Objective: Quote the material word for word, from the line containing "Open the user account avatar menu" through the end, including both ends, and leave the pictures out of your answer.

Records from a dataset
'''

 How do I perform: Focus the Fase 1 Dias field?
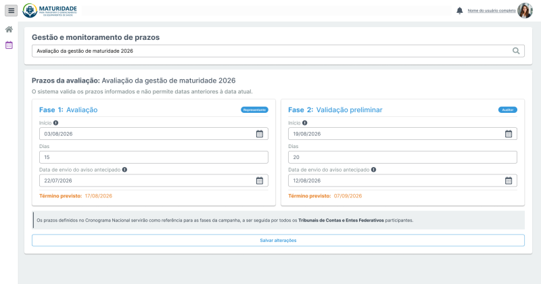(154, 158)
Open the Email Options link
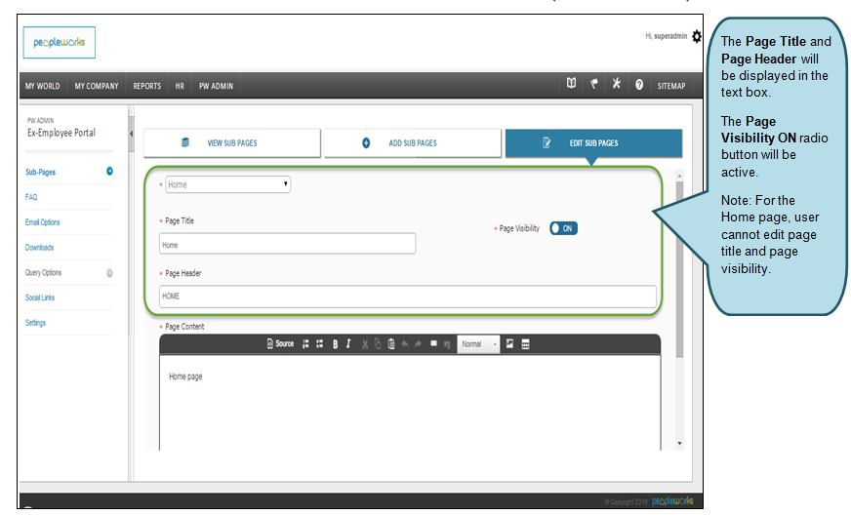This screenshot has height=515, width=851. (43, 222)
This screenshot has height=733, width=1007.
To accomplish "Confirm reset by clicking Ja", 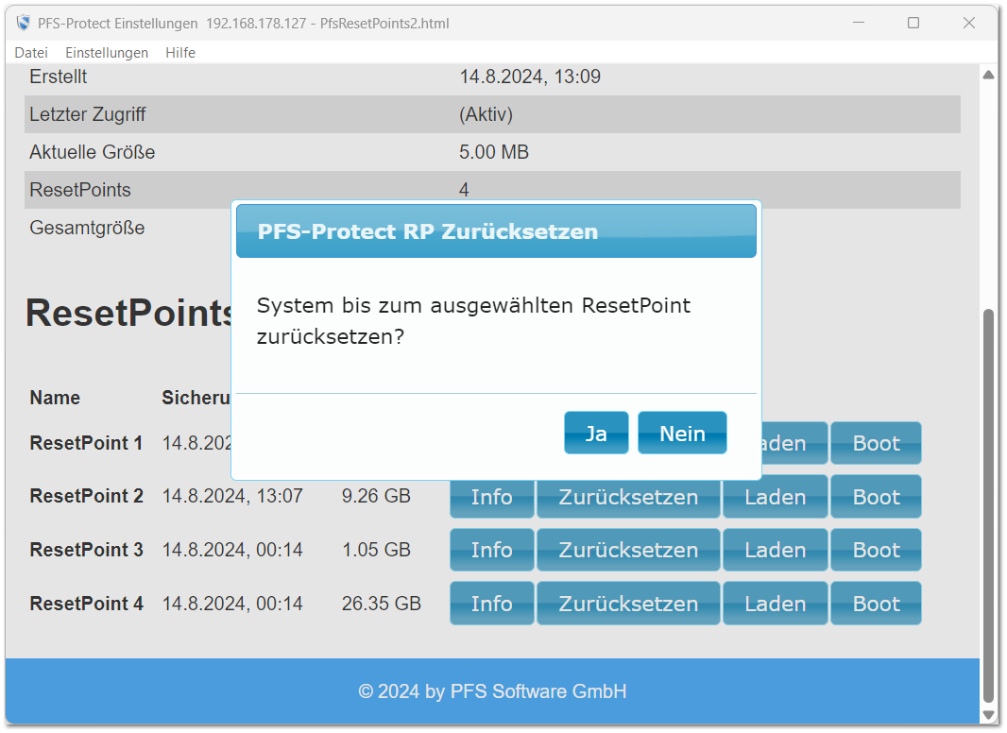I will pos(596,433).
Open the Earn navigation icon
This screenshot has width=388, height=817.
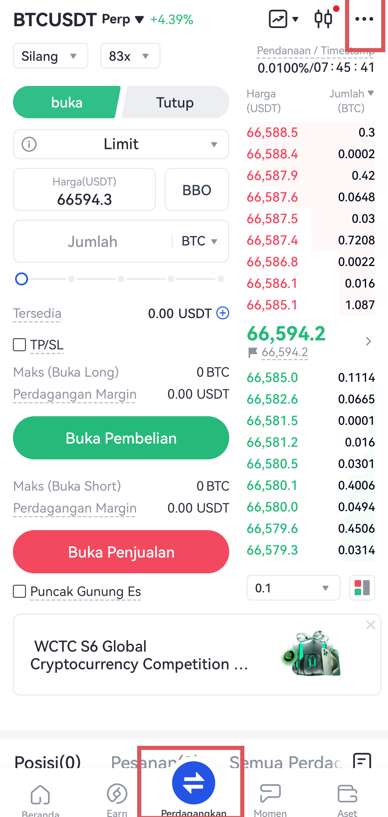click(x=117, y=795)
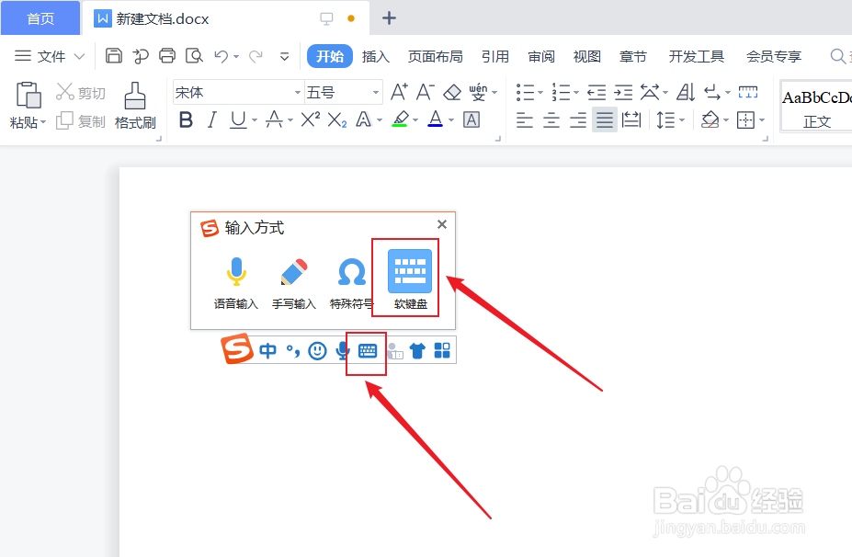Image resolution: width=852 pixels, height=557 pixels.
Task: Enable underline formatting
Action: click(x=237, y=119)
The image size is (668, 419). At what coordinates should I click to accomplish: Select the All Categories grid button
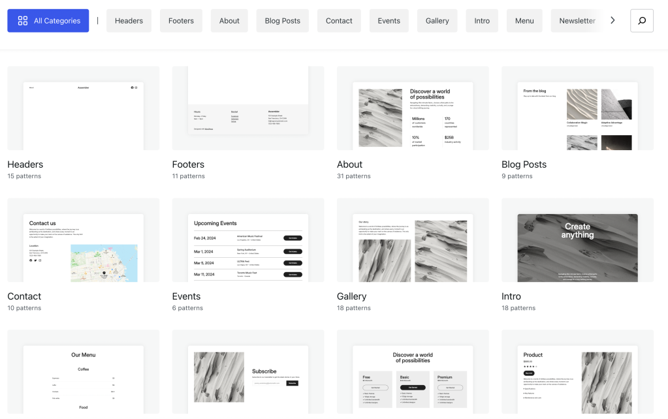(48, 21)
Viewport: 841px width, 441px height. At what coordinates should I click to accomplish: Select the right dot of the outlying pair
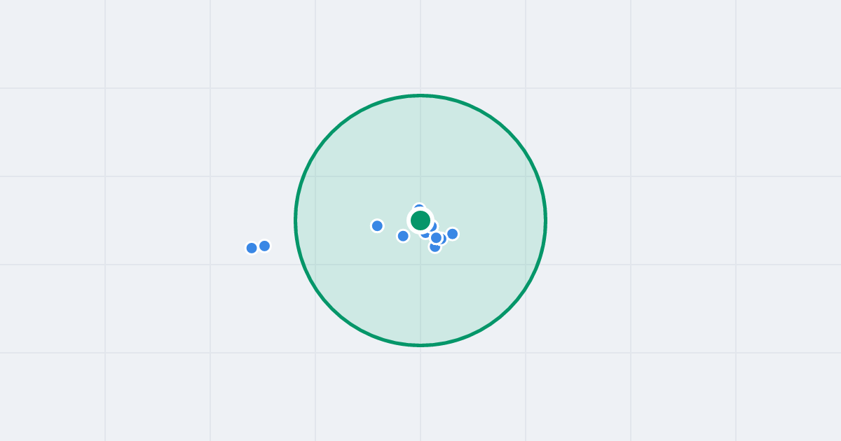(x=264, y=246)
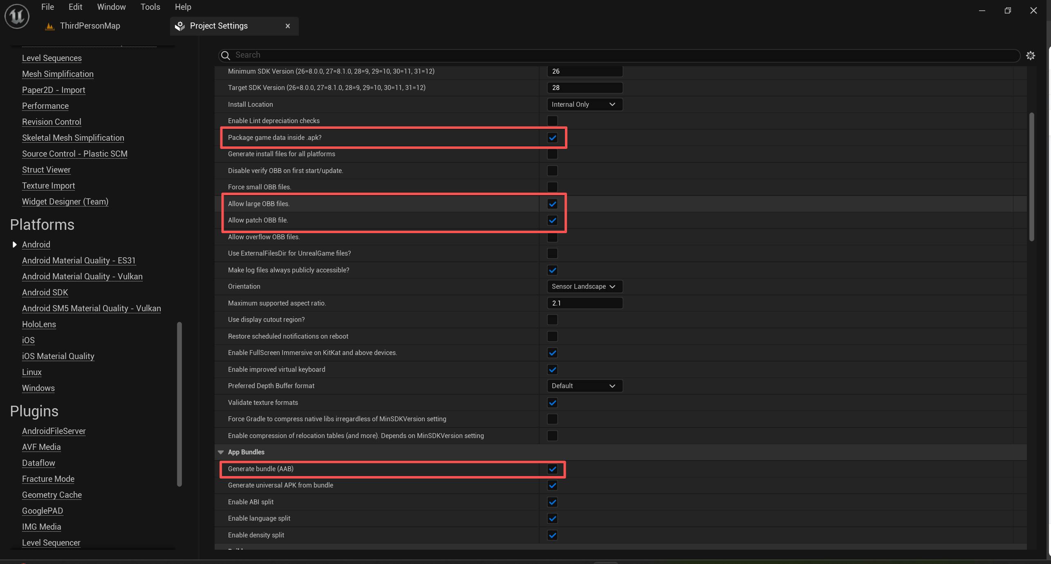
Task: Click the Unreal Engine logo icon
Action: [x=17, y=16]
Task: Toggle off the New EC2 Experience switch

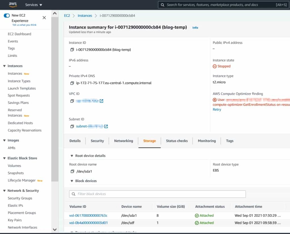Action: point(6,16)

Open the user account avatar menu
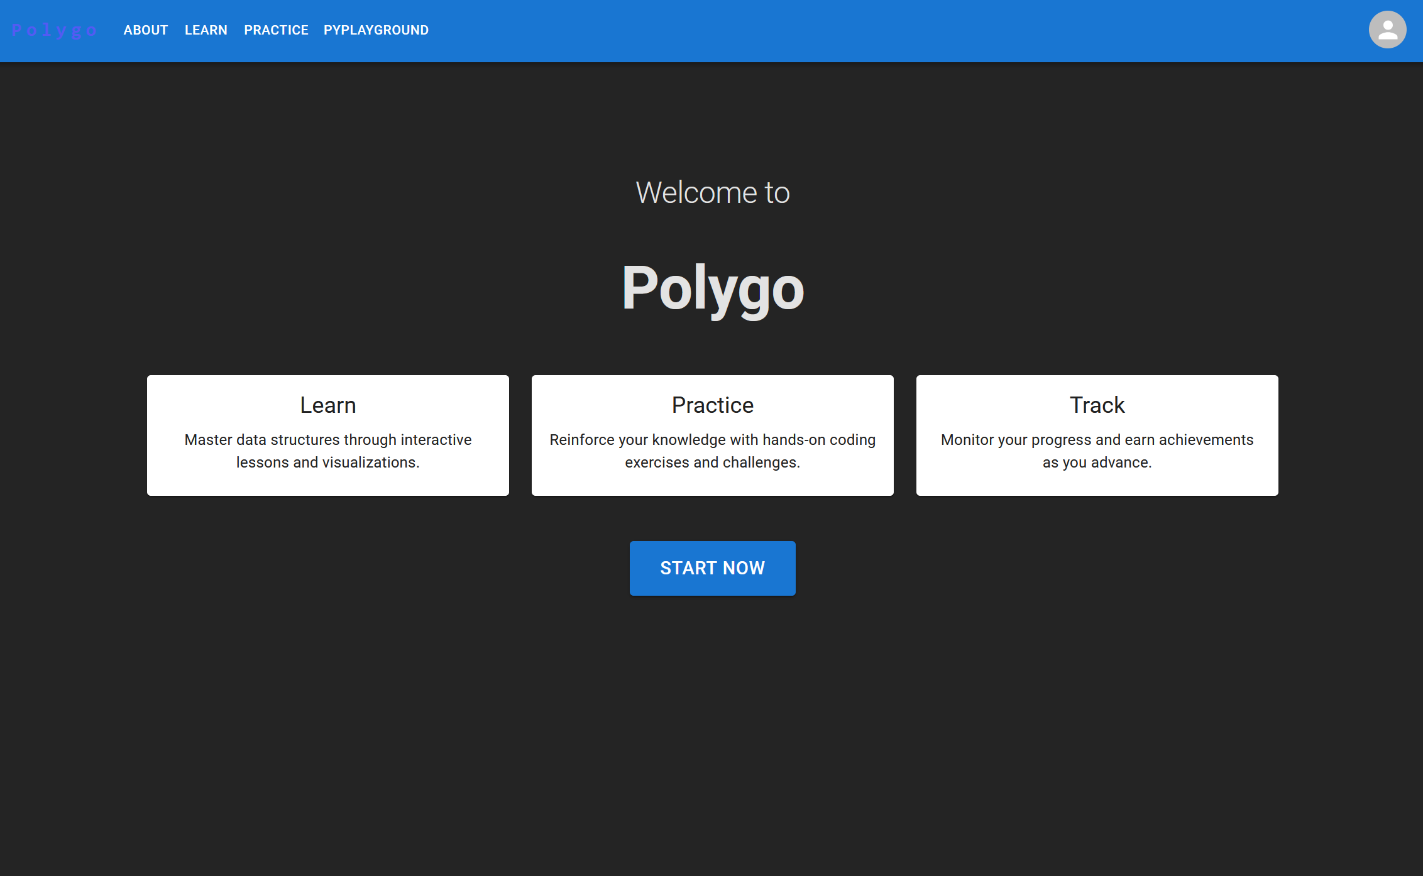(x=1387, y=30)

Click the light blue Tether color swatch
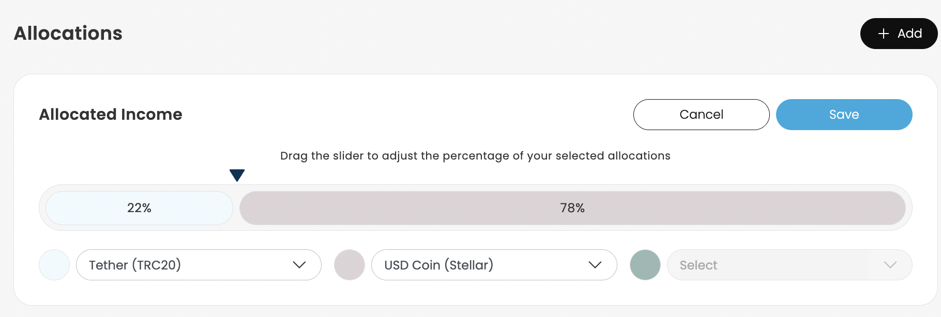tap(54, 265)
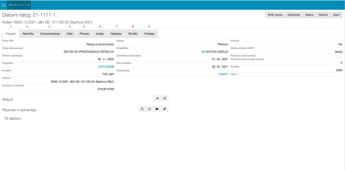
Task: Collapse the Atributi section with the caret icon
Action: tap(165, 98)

'''

Solved problem:
Open the user account avatar menu
(x=1387, y=30)

Click the light blue Tether color swatch
tap(54, 265)
Task: Collapse the Atributi section with the caret icon
Action: tap(165, 98)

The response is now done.